Folha de S. Paulo
Direita populista aproveita-se das
liberdades para difundir mentiras sobre vacinas
O título da coluna reproduz a indagação
proposta por Helio Beltrão, em texto de crítica ao “passe
vacinal” adotado em lugares como Nova York, França e Itália (Folha,
3.ago). O presidente do instituto Mises Brasil inscreve o tema na moldura do
debate —mais que legítimo, crucial— sobre o equilíbrio entre segurança coletiva
e direitos individuais. No caso, porém, da imunização contra a Covid-19, ele
acaba evidenciando a degradação do pensamento liberal sob o impacto da ascensão
da direita populista.
As sociedades livres aceitam um nível elevado de insegurança. Os direitos de expressão, manifestação e reunião, o direito de ir e vir, o habeas corpus e o direito à defesa criam brechas para a operação de grupos violentos e organizações terroristas. Contudo, em nome de um bem intangível maior, tenta-se punir apenas os abusos extremos dos direitos individuais e das liberdades públicas. Não se deveria catalogar o direito à recusa da vacina entre as liberdades fundamentais?
As sociedades livres já se decidiram, há
muito, pela resposta negativa. A
imunização infantil é condição para a matrícula escolar no Brasil e em quase
todas as democracias. Nos EUA, a concessão do green card e a obtenção
de cidadania dependem da vacinação contra várias doenças. Diversos países
exigem o certificado de vacinação da OMS contra doenças como a febre amarela e
a rubéola. Os liberais com todos os parafusos apertados nunca ergueram um
clamor de indignação contra tais exigências. Por que justo agora, no caso da
Covid?
A alegação ritual dos indignados é que as
vacinas anti-Covid não possuem autorização definitiva.
Péssimo álibi, pois isso atesta que o
sistema funciona. Há autorização porque testes clínicos comprovaram a segurança
e a eficácia dos imunizantes. É emergencial porque as vacinas continuam a ser
avaliadas no quadro da sua aplicação em massa, mas devem ser utilizadas
justamente devido à crise sanitária mundial causada pelo coronavírus. Sem a
imunização coletiva, as sociedades sofrerão perdas intoleráveis de vidas, de
riqueza e de empregos.
Vacinas protegem populações, não
indivíduos. Como nenhuma vacina tem eficácia absoluta, os imunizados continuam
a correr riscos. Mas a
imunidade coletiva circunscreve radicalmente a circulação do vírus, oferecendo
elevada proteção a todos.

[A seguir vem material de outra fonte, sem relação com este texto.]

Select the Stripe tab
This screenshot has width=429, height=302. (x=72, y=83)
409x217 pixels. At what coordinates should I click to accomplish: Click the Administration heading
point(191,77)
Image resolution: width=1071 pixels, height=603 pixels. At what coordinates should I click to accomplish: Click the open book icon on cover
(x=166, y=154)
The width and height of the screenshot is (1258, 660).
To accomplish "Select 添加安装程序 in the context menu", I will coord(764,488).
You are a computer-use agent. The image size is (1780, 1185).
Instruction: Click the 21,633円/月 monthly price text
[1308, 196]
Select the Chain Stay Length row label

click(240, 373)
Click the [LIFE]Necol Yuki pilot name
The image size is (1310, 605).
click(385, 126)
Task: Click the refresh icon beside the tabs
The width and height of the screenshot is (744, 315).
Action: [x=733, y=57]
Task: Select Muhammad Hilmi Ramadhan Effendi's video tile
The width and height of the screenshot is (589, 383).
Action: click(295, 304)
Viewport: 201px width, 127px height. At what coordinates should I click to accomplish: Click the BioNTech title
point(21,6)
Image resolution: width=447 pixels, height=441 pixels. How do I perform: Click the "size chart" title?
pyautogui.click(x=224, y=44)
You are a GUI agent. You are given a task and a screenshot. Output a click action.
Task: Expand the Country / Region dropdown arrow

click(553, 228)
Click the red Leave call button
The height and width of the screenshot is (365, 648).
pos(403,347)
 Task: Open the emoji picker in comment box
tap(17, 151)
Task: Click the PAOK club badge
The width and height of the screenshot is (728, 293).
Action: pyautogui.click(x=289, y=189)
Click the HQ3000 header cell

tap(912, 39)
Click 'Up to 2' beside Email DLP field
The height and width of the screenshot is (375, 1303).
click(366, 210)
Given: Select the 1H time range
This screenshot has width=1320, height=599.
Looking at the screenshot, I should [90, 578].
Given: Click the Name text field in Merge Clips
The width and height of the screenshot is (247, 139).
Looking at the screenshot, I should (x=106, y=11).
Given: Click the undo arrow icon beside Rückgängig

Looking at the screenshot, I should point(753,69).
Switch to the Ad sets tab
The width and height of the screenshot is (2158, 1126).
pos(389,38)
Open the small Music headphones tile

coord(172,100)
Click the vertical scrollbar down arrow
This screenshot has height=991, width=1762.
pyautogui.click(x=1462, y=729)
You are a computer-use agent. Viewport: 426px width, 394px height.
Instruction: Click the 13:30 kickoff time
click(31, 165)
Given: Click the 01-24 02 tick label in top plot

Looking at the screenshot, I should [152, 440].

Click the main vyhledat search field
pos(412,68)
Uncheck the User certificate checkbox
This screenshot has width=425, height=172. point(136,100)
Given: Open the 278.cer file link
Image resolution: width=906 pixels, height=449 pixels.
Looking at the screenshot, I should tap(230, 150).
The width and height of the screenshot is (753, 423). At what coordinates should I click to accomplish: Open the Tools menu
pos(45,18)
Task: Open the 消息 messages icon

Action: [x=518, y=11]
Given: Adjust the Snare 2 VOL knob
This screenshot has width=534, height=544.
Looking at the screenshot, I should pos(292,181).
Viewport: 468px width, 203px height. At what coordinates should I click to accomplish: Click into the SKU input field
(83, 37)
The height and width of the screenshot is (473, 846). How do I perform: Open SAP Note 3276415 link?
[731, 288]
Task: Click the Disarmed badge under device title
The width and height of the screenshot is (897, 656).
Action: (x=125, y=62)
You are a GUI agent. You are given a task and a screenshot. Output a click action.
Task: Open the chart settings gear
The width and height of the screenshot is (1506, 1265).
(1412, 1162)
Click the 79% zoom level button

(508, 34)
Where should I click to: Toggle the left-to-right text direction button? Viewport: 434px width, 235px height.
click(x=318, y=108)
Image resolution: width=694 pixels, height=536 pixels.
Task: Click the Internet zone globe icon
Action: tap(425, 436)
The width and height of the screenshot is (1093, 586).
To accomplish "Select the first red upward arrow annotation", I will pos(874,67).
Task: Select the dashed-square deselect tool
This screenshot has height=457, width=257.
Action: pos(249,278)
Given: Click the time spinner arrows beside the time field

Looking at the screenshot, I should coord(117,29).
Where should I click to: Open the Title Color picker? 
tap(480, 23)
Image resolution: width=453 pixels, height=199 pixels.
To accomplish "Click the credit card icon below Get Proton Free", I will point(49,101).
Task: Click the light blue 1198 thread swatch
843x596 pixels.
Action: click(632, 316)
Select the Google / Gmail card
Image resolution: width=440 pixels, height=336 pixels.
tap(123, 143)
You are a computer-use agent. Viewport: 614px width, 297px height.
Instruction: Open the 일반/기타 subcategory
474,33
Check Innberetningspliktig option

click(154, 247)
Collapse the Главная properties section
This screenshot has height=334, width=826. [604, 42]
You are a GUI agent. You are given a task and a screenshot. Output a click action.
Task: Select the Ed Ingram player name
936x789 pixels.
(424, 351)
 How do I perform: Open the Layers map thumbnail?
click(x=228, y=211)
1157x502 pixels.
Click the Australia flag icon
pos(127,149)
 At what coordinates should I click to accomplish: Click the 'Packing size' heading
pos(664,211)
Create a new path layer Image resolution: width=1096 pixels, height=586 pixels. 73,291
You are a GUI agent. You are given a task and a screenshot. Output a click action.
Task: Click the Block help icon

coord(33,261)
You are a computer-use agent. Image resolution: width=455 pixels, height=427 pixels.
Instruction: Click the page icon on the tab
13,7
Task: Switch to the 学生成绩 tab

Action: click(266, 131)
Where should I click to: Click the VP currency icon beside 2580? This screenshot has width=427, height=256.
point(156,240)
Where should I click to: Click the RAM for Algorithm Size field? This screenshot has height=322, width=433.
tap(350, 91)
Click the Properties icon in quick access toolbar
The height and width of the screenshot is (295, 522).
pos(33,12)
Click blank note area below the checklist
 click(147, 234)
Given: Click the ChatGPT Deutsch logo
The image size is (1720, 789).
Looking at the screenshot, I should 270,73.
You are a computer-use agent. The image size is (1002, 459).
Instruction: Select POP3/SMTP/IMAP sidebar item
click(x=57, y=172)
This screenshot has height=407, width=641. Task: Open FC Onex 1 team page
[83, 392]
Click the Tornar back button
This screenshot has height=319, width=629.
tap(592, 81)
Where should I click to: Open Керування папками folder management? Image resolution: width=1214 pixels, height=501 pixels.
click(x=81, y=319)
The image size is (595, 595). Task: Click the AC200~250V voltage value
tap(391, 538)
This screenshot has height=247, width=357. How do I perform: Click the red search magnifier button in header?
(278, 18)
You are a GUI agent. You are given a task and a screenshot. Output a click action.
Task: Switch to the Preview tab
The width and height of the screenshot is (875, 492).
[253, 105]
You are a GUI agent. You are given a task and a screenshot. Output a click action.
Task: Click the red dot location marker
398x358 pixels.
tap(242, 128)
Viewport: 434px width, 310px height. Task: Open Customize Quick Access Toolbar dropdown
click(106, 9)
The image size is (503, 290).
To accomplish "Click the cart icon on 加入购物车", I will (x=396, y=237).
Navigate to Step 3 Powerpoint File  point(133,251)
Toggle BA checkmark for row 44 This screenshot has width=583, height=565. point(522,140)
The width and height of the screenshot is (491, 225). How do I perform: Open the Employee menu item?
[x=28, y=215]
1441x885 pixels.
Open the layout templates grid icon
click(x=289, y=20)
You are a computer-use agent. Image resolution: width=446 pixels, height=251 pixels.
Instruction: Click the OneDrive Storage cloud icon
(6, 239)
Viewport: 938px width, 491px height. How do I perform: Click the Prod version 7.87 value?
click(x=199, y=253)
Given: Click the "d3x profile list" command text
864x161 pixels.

A exigência de “passes vacinais” destina-se a
evitar que a resistência à vacinação de uma minoria expressiva impeça a
sociedade de atingir o limiar da imunidade coletiva.
Sob a pandemia, segurança coletiva e
liberdades individuais não são polos contraditórios. Se, em nome da liberdade
de recusar a vacina, aceitarmos desistir da imunidade coletiva, perderemos
tanto a segurança quanto as liberdades. Já sabemos disso: a extensão da
pandemia impele à adoção de restrições sanitárias parciais ou completas
(lockdowns) que anulam os mais elementares direitos individuais e as liberdades
públicas e econômicas. O liberal que rejeita o “passe
vacinal” é, de fato, um liberticida.
No rastro dos atentados de 11 de setembro
de 2001, os republicanos (liberais, no sentido europeu e brasileiro da palavra)
não hesitaram em restringir direitos e liberdades fundamentais para, em nome da
segurança, combater a emergência posta pelo terror. Por outro lado —surpresa!—
a emergência sanitária global não lhes parece justificativa suficiente nem
mesmo para que se exija a vacinação geral. Seus pudores libertários de ocasião
mal ocultam sua vergonhosa submissão política a lideranças de uma direita
primitiva, autoritária e antiliberal.
Por que obrigar o que é bom? Porque correntes da direita populista aproveitam-se das liberdades que detestam para difundir massivamente mentiras sobre as vacinas, convencendo uma numerosa minoria de que o bom faz mal. Os liberais caudatários de extremistas têm culpa nesse cartório.